▶ Problem statement:
From the passage below about Dr. Galdikas and the orphaned orangutans, extract everything from "Finally Dr. Galdikas" down to "in the rainforest." and copy it word for word.

▶ Exercise passage:
Finally Dr. Galdikas opened two large doors and invited us into her private backroom. We passed through her office into a large chamber filled with Dayak artefacts that she had collected over the years, as well as a photograph of a young Pak Bohap. Her home was breathing with life and I suddenly felt nervous. But Dr. Galdikas relaxed us with her endless stories and described her early adventures in the rainforest.
But one passion drove her – the orangutans – and at the time of my tenure with OFI, her Care Centre in Pangkalan Bun held around 330 orphans requiring rehabilitation. Since there was a policy of ‘never turn an animal away’, more and more victims of deforestation were pouring in – putting strains on the crowded centre. Many were orphans, whose mothers had been killed, often on plantations. OFI and the volunteers raised funds to build 35 more sleeping enclosures for the orphans and funds were also raised to purchase forestland – where 32 rehabilitated orangutans were released this year. Unfortunately, some of the larger males were too strong and dangerous for day release into the forest and were placed on a waiting list to be released back into the wild. In the meantime, OFI hopes to raise funds to build larger enclosures and buy more release sites.

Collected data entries

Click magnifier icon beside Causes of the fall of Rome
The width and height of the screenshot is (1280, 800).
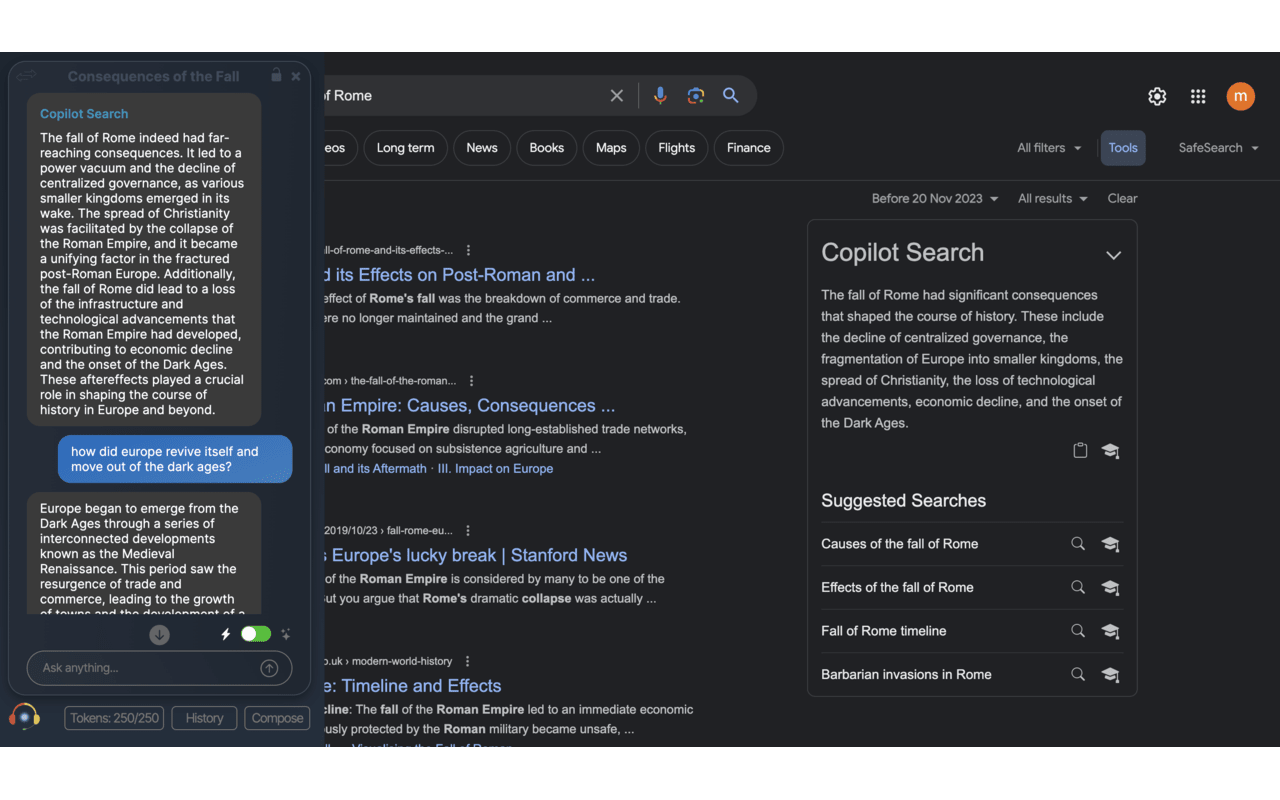pyautogui.click(x=1078, y=544)
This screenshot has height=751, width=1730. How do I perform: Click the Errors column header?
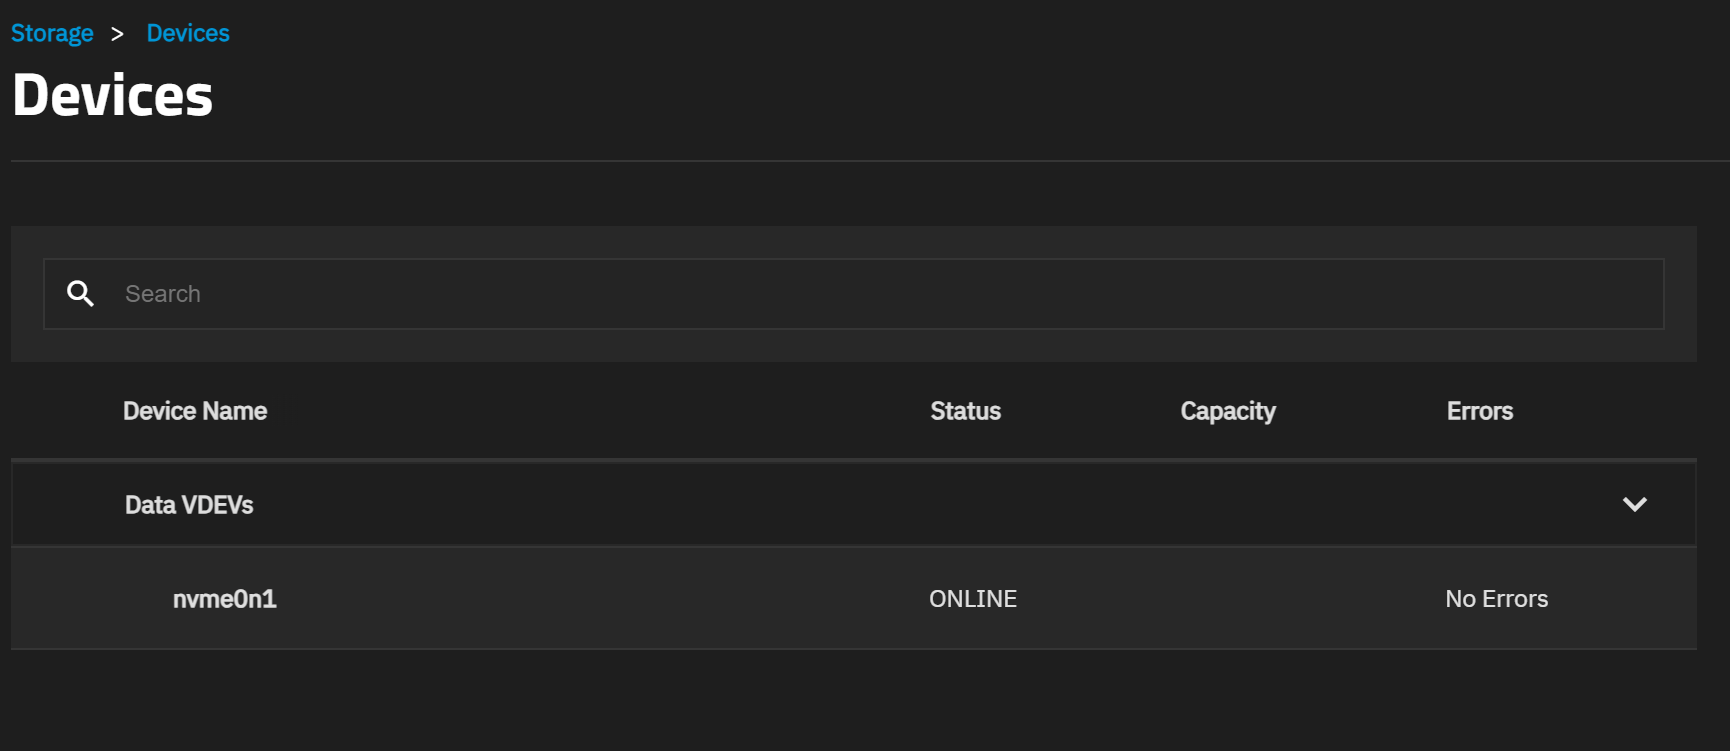[x=1480, y=411]
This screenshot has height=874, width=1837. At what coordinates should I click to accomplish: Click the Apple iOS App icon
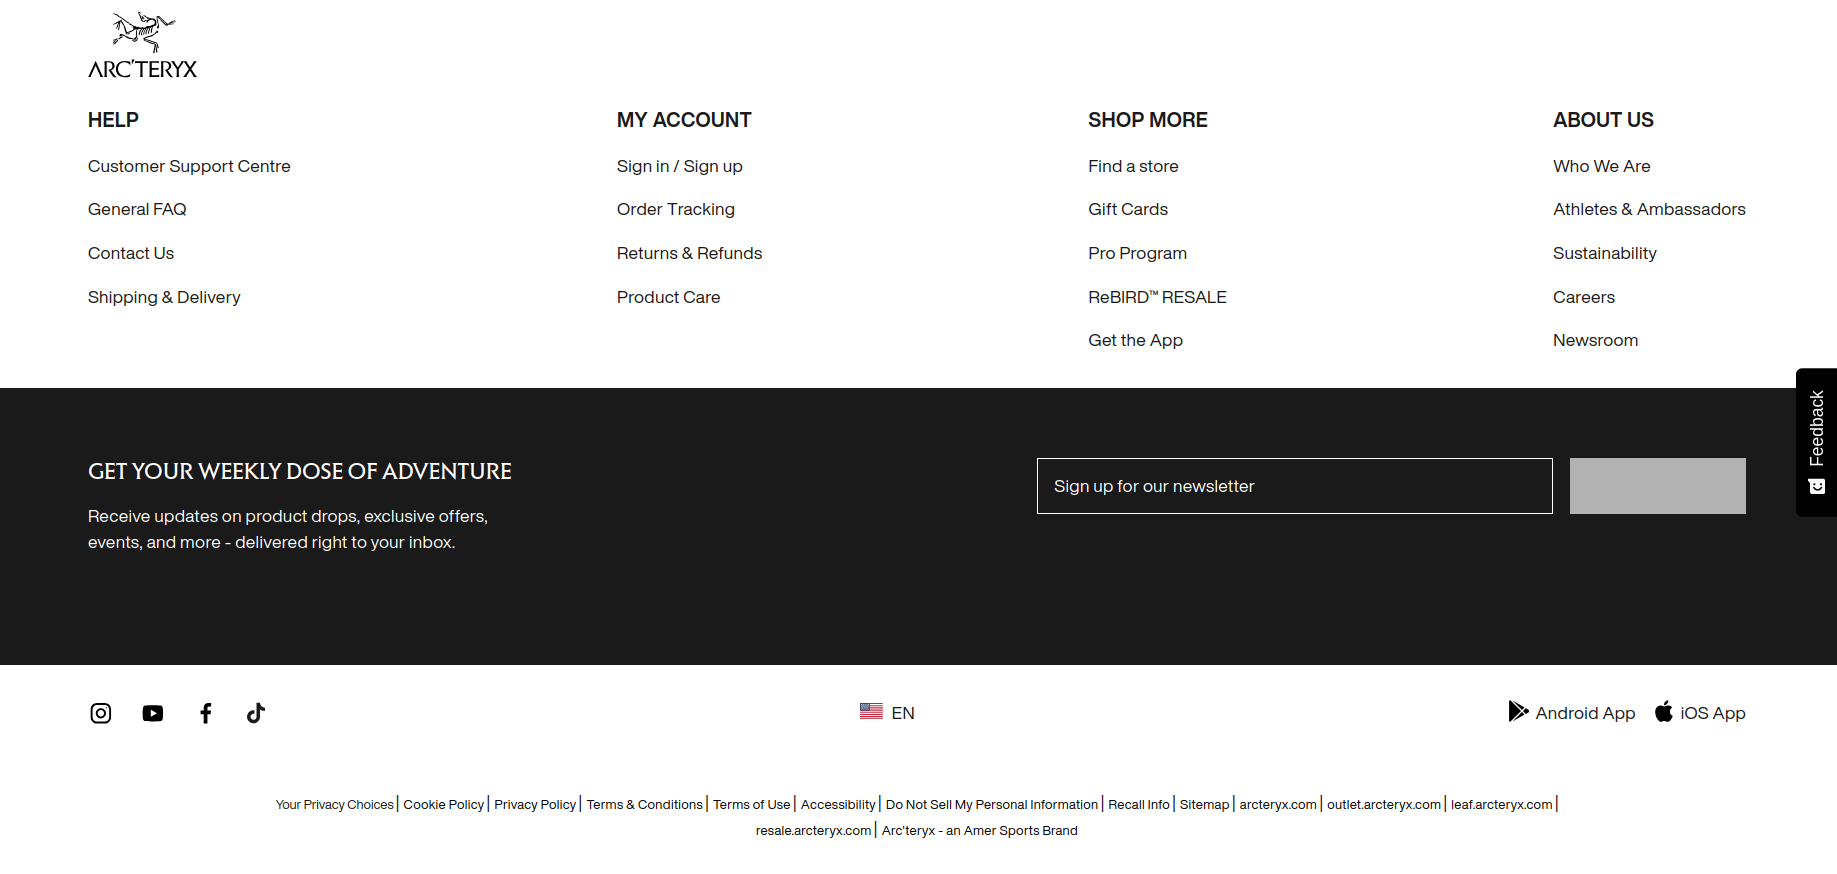click(1664, 712)
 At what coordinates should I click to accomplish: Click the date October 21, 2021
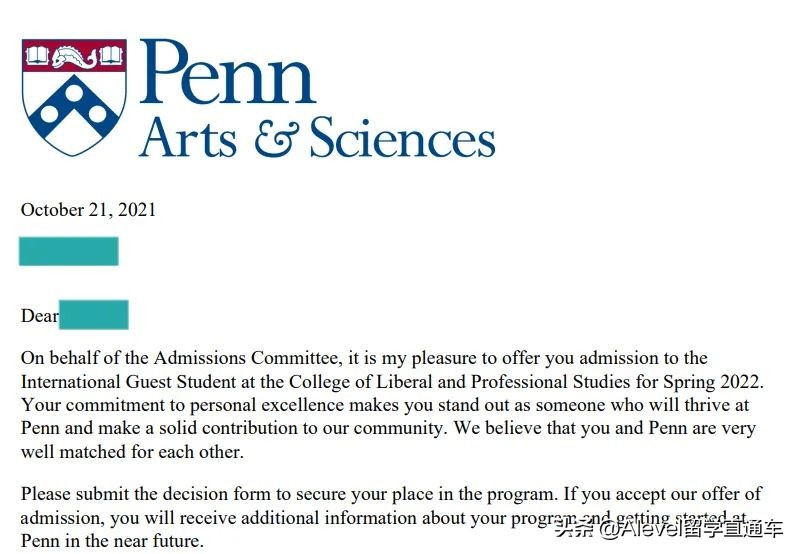[x=88, y=210]
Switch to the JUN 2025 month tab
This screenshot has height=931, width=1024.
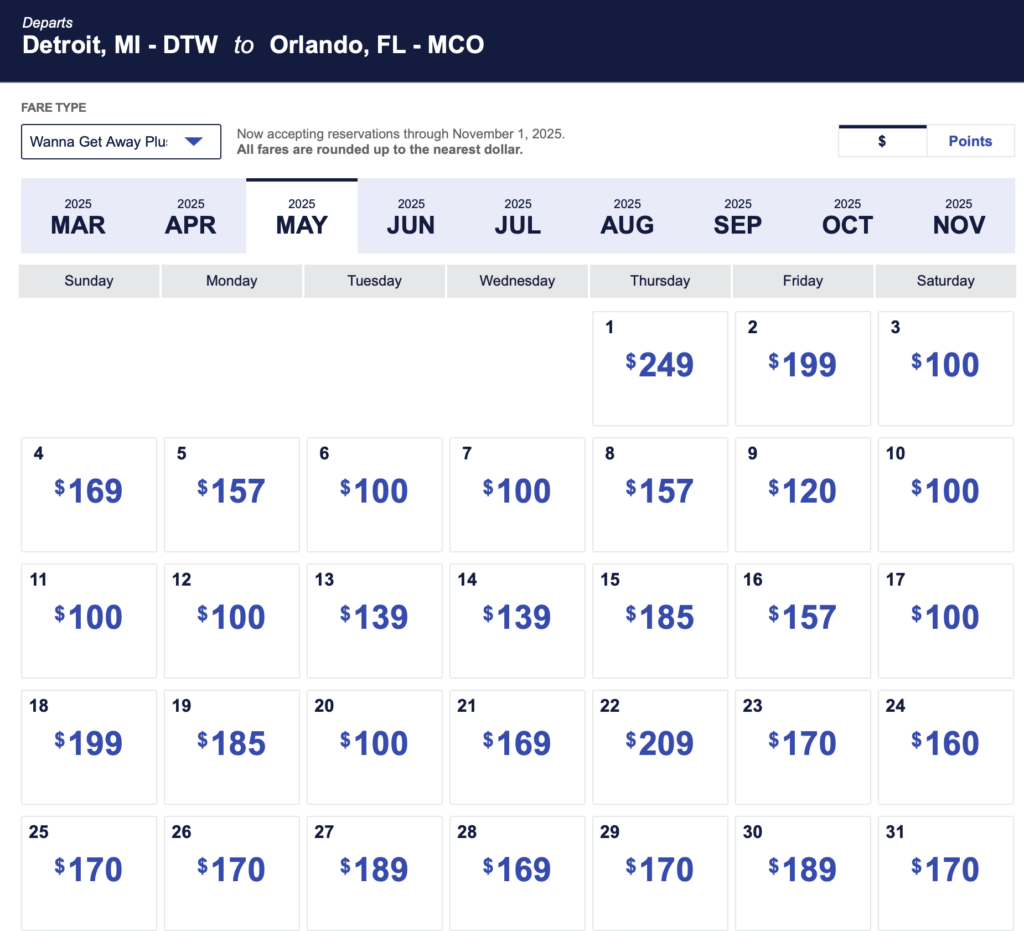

▶ Output of the task:
Finally Dr. Galdikas opened two large doors and invited us into her private backroom. We passed through her office into a large chamber filled with Dayak artefacts that she had collected over the years, as well as a photograph of a young Pak Bohap. Her home was breathing with life and I suddenly felt nervous. But Dr. Galdikas relaxed us with her endless stories and described her early adventures in the rainforest.